Takkenril of -schutting

Takkenril of -schutting


Van dunne stammetjes en grote takken van verschillende dikte en lengte maak je een takkenril of een (takken) schutting. De schutting laat je begroeien met bijvoorbeeld, kamperfoelie of een bottelroos.

Voor een takkenril heb je een aantal dikke palen nodig, bijvoorbeeld onbehandeld kastanjehout, die je in twee evenwijdige rijen diep genoeg in de grond plaatst. De breedte van de ril kun je zelf bepalen. Voor een schutting is 35 cm breed genoeg. De lengte van de palen ondergronds is 1/3 van de bovengrondse lengte. Het geheel wordt sterker als je de tegenoverstaande palen met elkaar verbindt. Dit kan met hout, ijzerdaad, touw.

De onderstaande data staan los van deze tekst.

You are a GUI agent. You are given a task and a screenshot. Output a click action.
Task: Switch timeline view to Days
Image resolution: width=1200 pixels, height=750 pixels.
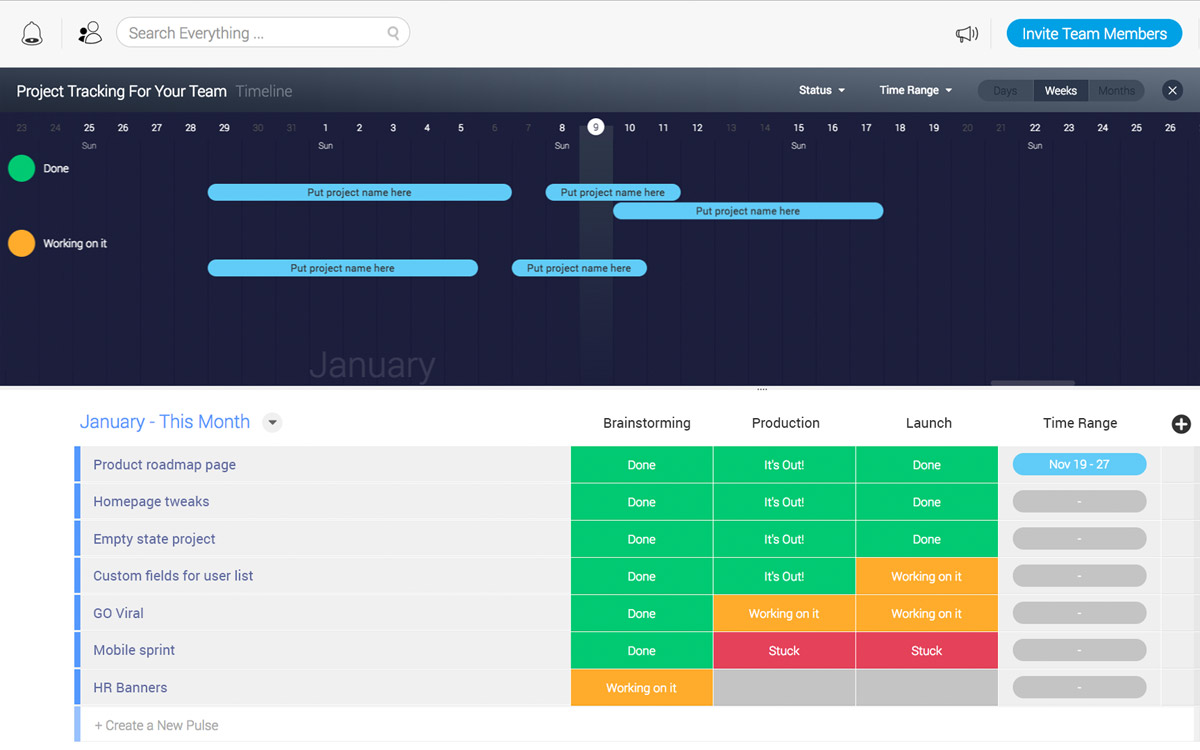1005,91
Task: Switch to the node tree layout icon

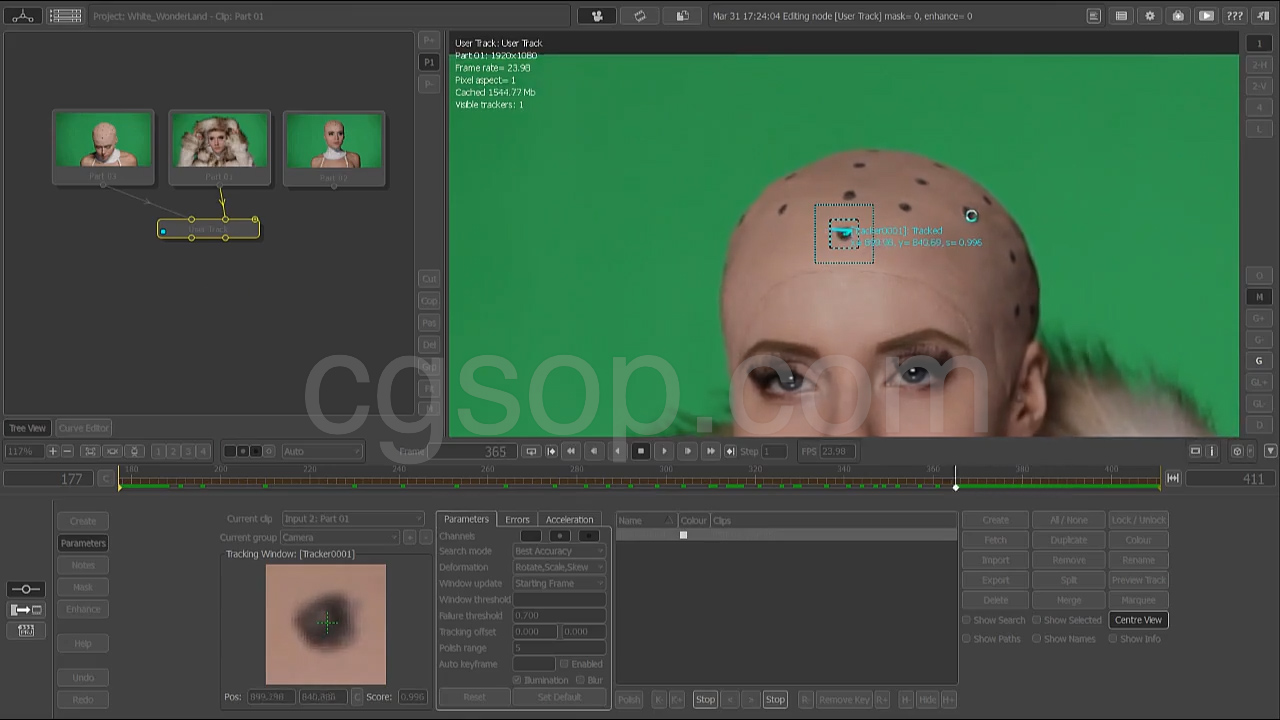Action: 23,16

Op de grond, dwars op de rij, leg je wat korte stammetjes, waardoor er openingen blijven in de onderkant. De egel kan dan toch nog de tuin in. Tussen beide rijen palen stapel je het snoeihout van dunne stammetjes en grote takken. Bij elke volgende snoeibeurt kun je de takkenril verder ophogen.

Insecten, kleine vogels zoals het roodborstje en het winterkoninkje, kleine zoogdieren zoals de egel en allerlei muizen vinden in een takkenril voedsel, beschutting en schuil- en nestgelegenheid.